I no longer have access to any computers with Core 2 Duo mobile processors. This makes it difficult to maintain compatibility with processors from 2008.

I will have a look to see what might have caused this option to become disabled.

@audianer - Did you disable Dynamic Acceleration or Turbo Boost in the BIOS? Try rebooting and have a look for this BIOS setting. Also try doing a sleep resume cycle.
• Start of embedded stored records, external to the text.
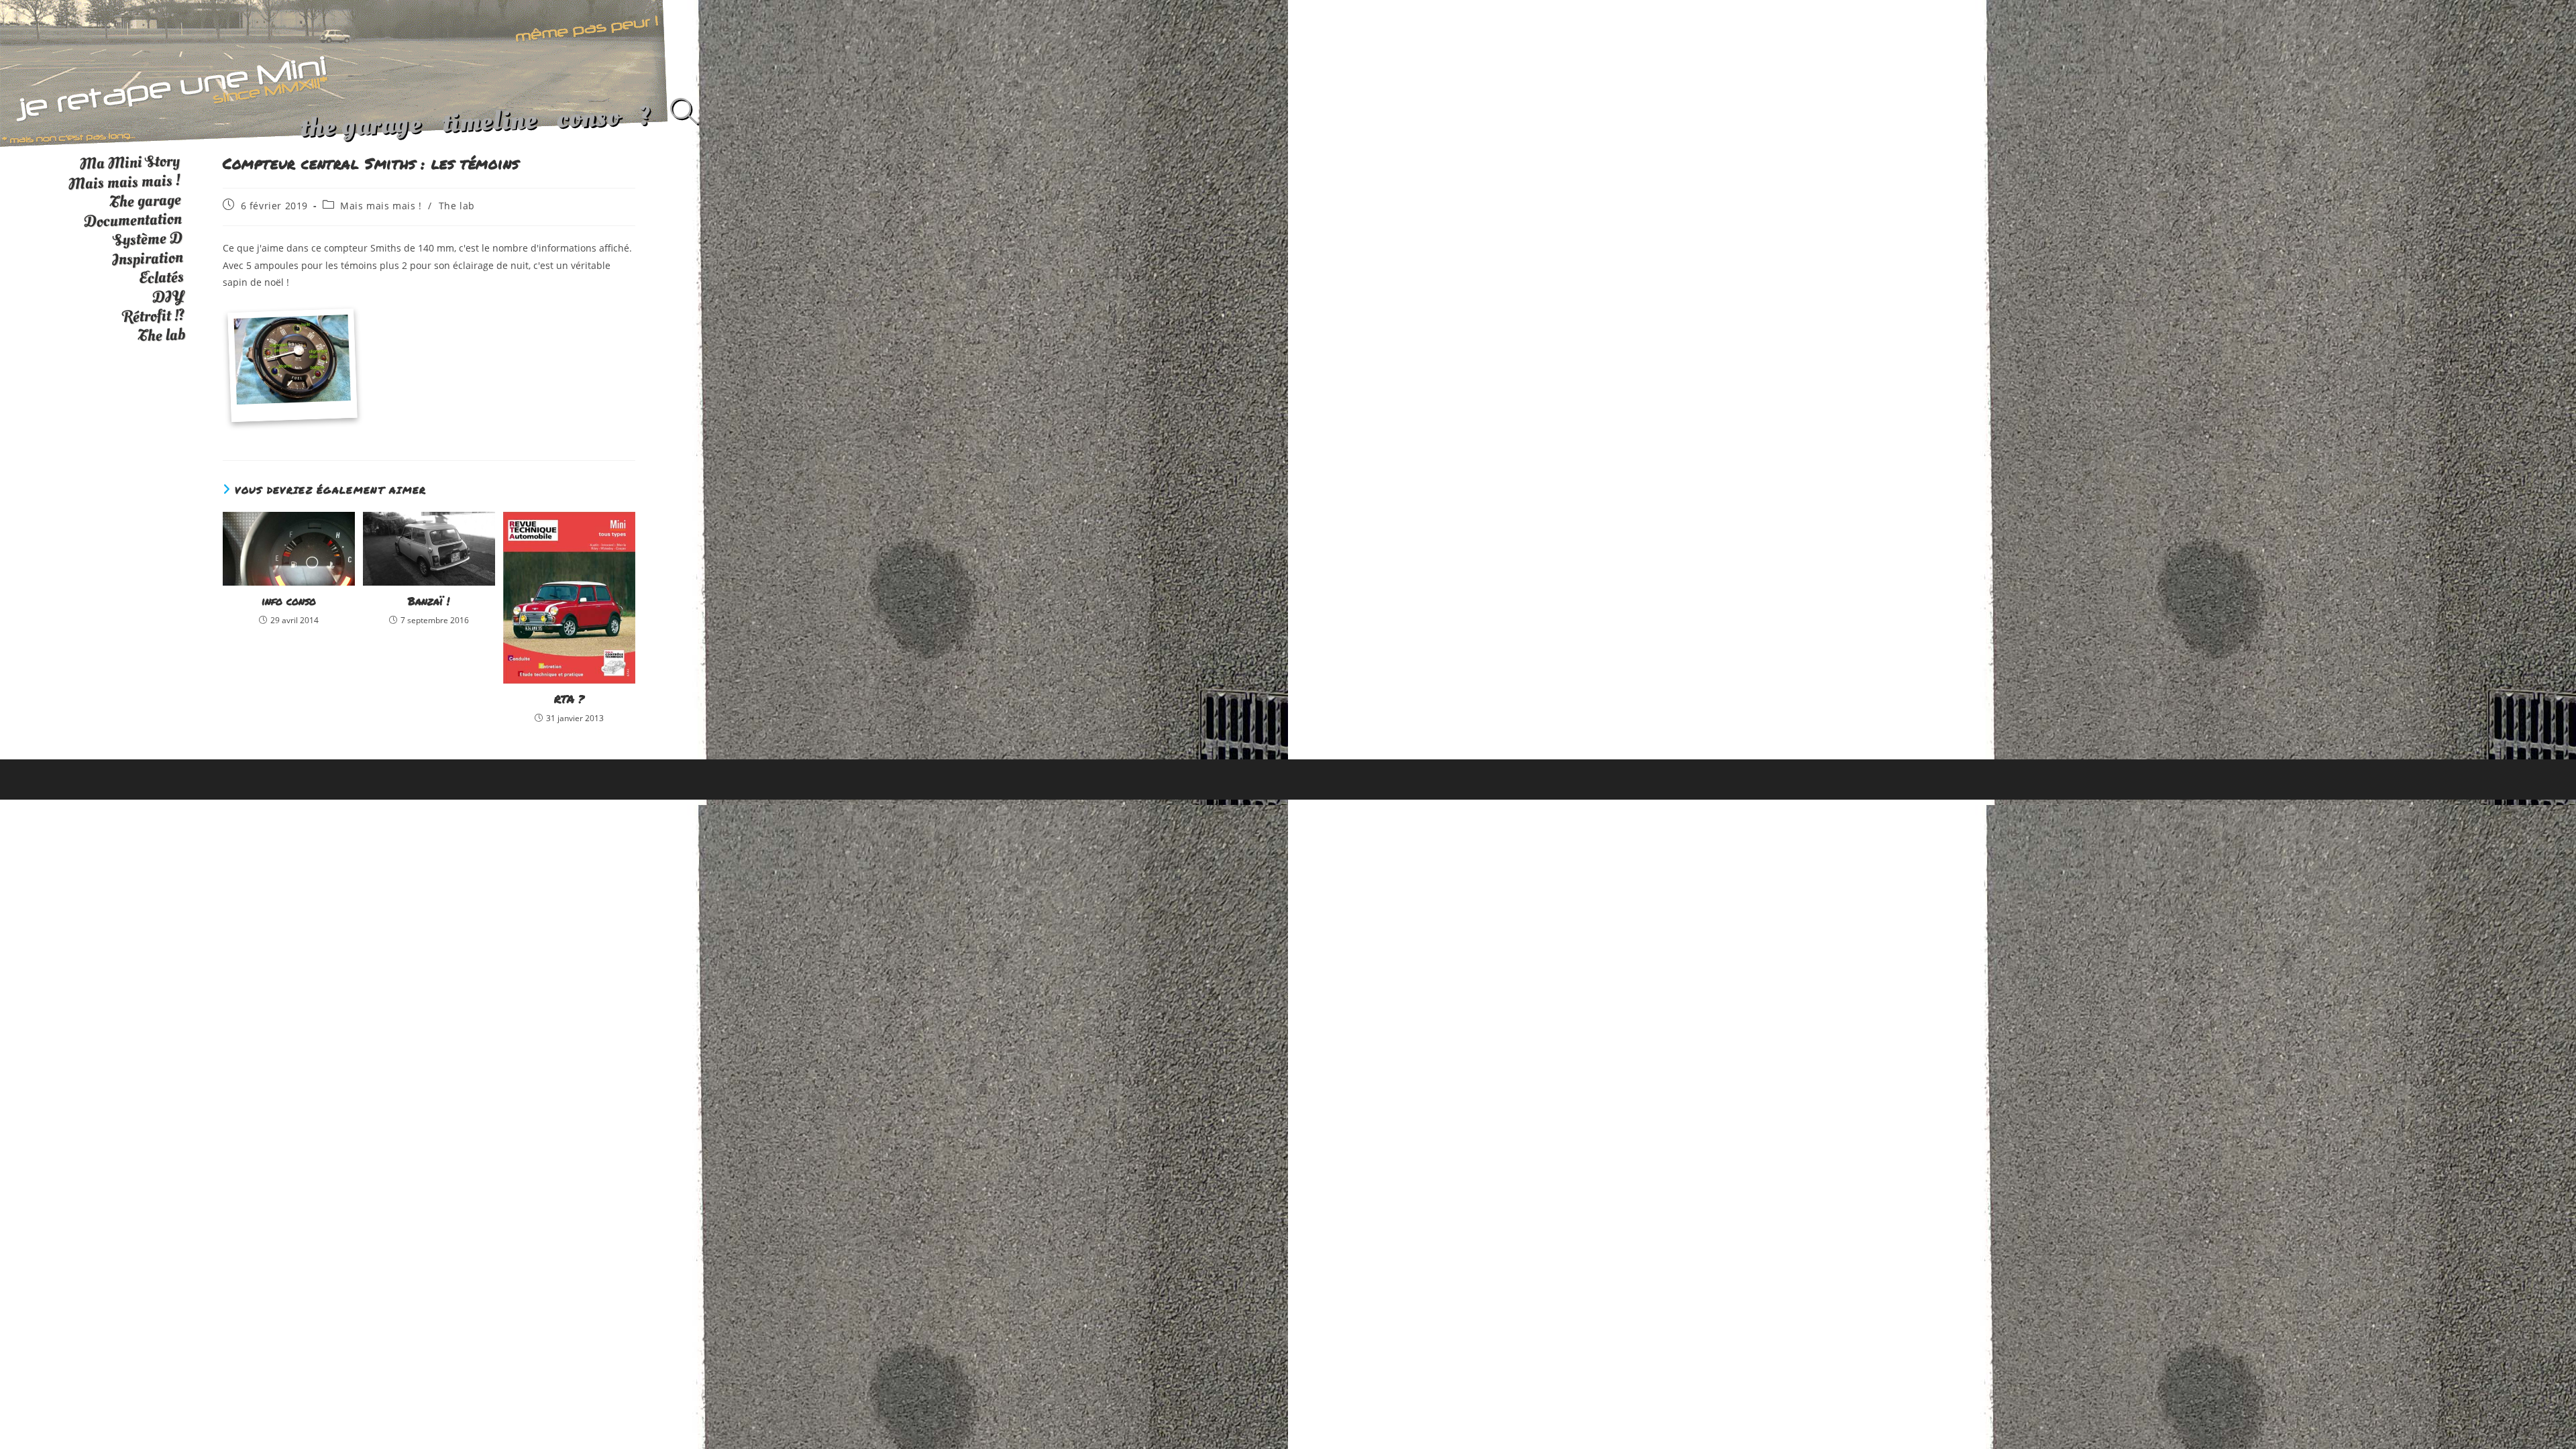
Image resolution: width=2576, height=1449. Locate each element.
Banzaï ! (428, 601)
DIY (168, 297)
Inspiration (147, 258)
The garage (145, 201)
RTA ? (569, 699)
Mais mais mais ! (381, 205)
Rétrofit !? (153, 316)
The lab (457, 205)
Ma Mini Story (129, 162)
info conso (289, 601)
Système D (147, 239)
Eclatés (161, 277)
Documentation (132, 220)
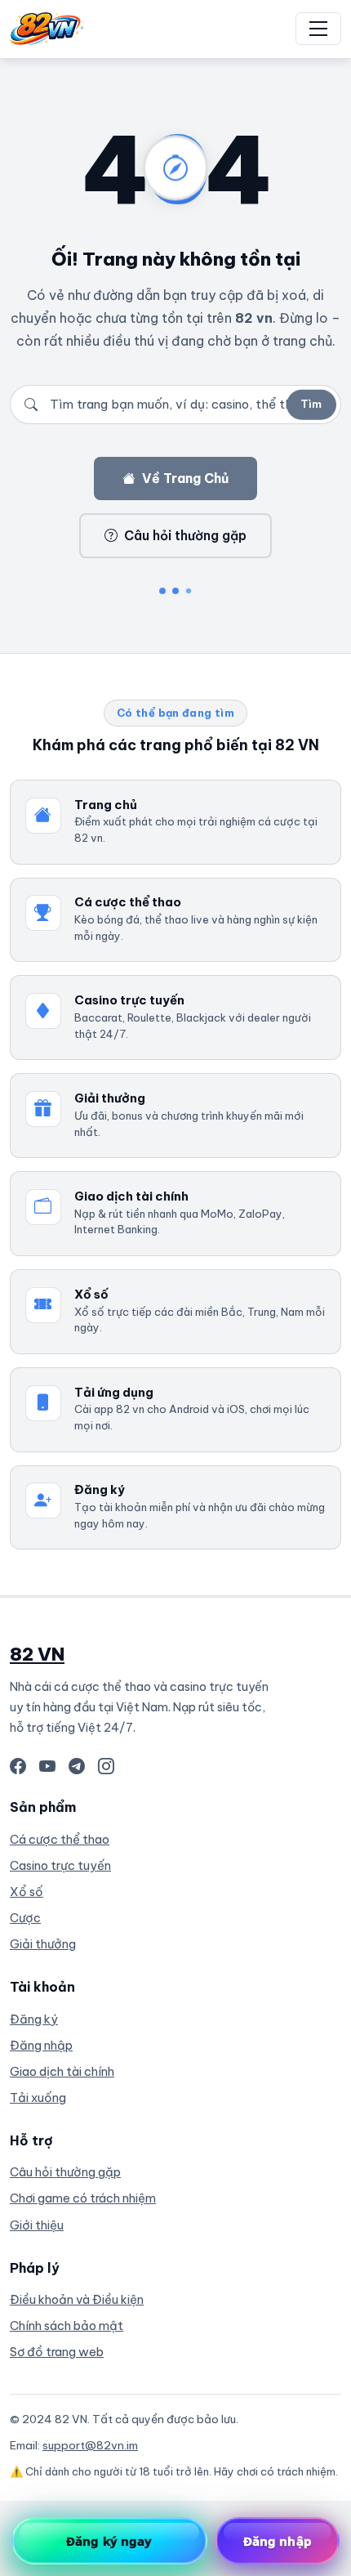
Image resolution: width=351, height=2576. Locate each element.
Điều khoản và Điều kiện (77, 2299)
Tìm (311, 403)
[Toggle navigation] (318, 28)
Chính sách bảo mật (66, 2325)
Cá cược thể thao (59, 1839)
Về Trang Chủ (185, 478)
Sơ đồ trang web (57, 2351)
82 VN (37, 1654)
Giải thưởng (43, 1944)
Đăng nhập (41, 2045)
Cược (25, 1917)
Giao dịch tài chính (62, 2071)
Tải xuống (38, 2097)
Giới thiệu (37, 2225)
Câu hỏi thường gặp (185, 535)
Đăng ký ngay (109, 2541)
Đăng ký (34, 2019)
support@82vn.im (90, 2445)
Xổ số (26, 1891)
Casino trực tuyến (60, 1865)
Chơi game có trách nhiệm (83, 2198)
There are times when the BIOS sets a CPU up correctly or incorrectly and then after a sleep resume cycle the problem is either fixed or a problem is created.


----------



## audianer (Apr 16, 2021)

In the bios I have two options:
1. Intel Speed Step
2. CPU Energy Saver Mod

Both functions are activated and have never changed anything.

The option was always there and activated, only when I deactivated it and activated the turbo (boost from x9.5 2.53GHz to x10 2.66GHz), the function suddenly disappeared.

I also deleted the .ini, didn't help. I also changed the energy settings in Windows, no success either.


----------



## unclewebb (Apr 16, 2021)

To reset your CPU, try completely shutting down your computer. Hold the Shift key down on the keyboard and select the Windows Shut down menu option while continuing to hold the Shift key down.

On most CPUs, you can toggle Turbo Boost on and off. It is possible on your CPU, once you change this setting, the CPU locks this and prevents it from being toggled.

I will send you a version of ThrottleStop tomorrow that does not lock this setting. That will let you toggle this setting. Not sure if the CPU will allow you to do this. I have never had this problem on other Core 2 Duo laptops that I have tested but that was a long time ago.


----------



## audianer (Apr 19, 2021)

unclewebb said:


> To reset your CPU, try completely shutting down your computer. Hold the Shift key down on the keyboard and select the Windows Shut down menu option while continuing to hold the Shift key down.


Unfortunately, that didn't help.



unclewebb said:


> On most CPUs, you can toggle Turbo Boost on and off. It is possible on your CPU, once you change this setting, the CPU locks this and prevents it from being toggled.


The function is sometimes active. I see how the CPU clock goes up to Turbo. But only sometimes. But still can neither activate nor deactivate it.


----------